- **What you are asked to do**: In the data below, one line contains "table print icon" and a later one contains "Task: Click the GarageBand guitar icon". Print both, with every line between them, exactly and alone.

- **Dataset records**:
━━━━━━━━━━━━━━━━
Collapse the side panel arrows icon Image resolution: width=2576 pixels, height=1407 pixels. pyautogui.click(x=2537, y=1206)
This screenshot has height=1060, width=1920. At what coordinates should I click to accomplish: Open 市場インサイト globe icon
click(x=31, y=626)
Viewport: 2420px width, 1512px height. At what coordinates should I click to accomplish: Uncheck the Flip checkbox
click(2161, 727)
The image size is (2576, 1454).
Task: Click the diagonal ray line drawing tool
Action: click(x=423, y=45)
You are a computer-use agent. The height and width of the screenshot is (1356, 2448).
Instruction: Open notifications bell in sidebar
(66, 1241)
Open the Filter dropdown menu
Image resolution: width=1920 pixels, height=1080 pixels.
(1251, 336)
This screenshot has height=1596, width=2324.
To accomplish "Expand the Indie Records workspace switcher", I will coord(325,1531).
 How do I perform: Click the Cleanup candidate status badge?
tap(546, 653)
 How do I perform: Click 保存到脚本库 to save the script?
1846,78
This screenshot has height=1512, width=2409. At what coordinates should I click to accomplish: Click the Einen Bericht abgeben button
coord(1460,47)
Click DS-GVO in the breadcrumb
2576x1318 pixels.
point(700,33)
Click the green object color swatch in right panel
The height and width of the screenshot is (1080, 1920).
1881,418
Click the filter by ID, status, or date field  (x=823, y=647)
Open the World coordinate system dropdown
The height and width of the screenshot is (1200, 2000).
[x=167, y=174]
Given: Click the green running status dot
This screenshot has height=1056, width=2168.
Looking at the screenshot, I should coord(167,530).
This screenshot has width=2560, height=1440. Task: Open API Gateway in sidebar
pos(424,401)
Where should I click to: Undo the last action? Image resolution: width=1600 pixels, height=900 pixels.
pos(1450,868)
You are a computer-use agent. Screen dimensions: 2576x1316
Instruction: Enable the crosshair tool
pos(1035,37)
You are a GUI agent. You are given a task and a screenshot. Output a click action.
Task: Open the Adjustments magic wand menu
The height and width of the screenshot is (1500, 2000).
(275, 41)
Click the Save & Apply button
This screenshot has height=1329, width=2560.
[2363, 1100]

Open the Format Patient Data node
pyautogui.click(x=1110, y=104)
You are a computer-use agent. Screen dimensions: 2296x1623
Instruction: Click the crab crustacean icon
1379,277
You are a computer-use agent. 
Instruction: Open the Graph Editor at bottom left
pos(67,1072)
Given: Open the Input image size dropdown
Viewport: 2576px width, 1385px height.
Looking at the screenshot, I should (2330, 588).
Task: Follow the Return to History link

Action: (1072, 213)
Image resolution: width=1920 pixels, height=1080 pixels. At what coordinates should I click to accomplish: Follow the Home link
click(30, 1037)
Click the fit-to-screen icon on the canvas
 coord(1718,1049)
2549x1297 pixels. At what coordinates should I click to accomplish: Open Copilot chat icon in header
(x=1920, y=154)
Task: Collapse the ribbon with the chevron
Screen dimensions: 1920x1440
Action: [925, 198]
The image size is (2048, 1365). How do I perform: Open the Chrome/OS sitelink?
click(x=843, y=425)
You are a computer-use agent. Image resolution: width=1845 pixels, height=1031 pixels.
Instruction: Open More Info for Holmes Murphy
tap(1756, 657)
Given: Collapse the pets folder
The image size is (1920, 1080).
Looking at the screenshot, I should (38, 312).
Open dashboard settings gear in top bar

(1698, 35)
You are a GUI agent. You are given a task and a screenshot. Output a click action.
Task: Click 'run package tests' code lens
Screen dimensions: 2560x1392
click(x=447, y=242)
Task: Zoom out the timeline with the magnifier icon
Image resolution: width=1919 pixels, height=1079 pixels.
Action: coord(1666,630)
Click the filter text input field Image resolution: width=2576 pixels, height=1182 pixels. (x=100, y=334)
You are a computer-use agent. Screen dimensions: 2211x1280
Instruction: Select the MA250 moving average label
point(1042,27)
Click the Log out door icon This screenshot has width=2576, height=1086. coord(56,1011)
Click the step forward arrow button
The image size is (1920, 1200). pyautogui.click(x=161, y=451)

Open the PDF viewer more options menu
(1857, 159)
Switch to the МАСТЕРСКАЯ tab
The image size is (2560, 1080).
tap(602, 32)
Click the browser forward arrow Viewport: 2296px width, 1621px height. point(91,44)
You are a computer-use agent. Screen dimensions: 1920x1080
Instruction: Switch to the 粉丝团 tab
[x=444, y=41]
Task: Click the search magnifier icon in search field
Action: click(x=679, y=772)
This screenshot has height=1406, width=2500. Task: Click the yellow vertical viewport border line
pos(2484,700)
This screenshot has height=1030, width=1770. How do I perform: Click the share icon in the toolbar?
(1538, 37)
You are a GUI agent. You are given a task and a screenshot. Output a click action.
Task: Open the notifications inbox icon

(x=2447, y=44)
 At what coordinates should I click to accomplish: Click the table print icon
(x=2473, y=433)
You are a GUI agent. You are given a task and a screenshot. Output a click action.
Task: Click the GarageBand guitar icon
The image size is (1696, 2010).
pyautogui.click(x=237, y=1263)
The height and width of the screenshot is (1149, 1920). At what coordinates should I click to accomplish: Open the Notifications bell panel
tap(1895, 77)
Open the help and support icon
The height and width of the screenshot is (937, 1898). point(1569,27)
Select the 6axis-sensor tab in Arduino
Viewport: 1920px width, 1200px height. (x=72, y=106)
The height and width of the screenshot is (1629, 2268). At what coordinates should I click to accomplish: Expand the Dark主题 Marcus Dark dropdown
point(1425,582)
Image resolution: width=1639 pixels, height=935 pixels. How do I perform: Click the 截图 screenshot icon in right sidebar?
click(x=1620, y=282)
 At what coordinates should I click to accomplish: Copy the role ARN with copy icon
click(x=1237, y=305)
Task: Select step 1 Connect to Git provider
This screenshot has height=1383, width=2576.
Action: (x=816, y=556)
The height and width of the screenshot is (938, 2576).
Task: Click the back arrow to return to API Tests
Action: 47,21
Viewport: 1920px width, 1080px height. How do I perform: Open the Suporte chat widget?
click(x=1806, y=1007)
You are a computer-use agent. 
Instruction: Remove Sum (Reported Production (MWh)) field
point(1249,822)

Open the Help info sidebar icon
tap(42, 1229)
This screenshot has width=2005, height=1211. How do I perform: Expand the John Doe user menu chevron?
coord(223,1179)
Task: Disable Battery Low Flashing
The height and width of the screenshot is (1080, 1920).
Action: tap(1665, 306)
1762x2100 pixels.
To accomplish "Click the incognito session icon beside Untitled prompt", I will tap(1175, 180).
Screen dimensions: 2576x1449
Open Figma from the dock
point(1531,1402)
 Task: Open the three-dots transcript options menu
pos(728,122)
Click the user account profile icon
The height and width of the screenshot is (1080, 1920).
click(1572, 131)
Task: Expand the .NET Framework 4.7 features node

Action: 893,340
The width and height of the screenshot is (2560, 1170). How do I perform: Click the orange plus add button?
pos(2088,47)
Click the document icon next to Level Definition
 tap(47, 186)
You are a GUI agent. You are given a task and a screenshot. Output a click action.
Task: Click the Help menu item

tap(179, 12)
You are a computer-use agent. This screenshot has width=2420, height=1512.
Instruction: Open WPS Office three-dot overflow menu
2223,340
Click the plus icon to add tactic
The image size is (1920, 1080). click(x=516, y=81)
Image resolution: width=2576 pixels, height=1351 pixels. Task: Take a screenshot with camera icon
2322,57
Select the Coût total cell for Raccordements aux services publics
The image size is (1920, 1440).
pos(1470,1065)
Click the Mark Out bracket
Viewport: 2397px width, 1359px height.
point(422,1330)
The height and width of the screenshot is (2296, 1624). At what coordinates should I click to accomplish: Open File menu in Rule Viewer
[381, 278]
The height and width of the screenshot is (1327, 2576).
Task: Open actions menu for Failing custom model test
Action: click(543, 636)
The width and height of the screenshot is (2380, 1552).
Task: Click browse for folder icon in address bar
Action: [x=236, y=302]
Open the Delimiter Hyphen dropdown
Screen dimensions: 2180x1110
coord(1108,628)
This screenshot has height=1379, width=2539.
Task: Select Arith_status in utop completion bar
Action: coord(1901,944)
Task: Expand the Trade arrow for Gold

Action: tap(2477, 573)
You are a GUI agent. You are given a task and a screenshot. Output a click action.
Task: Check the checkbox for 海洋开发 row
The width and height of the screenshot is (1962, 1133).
━━━━━━━━━━━━━━━━
- **Output**:
 At what coordinates should I click to accomplish: Click the table print icon
(x=2473, y=433)
You are a GUI agent. You are given a task and a screenshot. Output a click action.
Task: Click the GarageBand guitar icon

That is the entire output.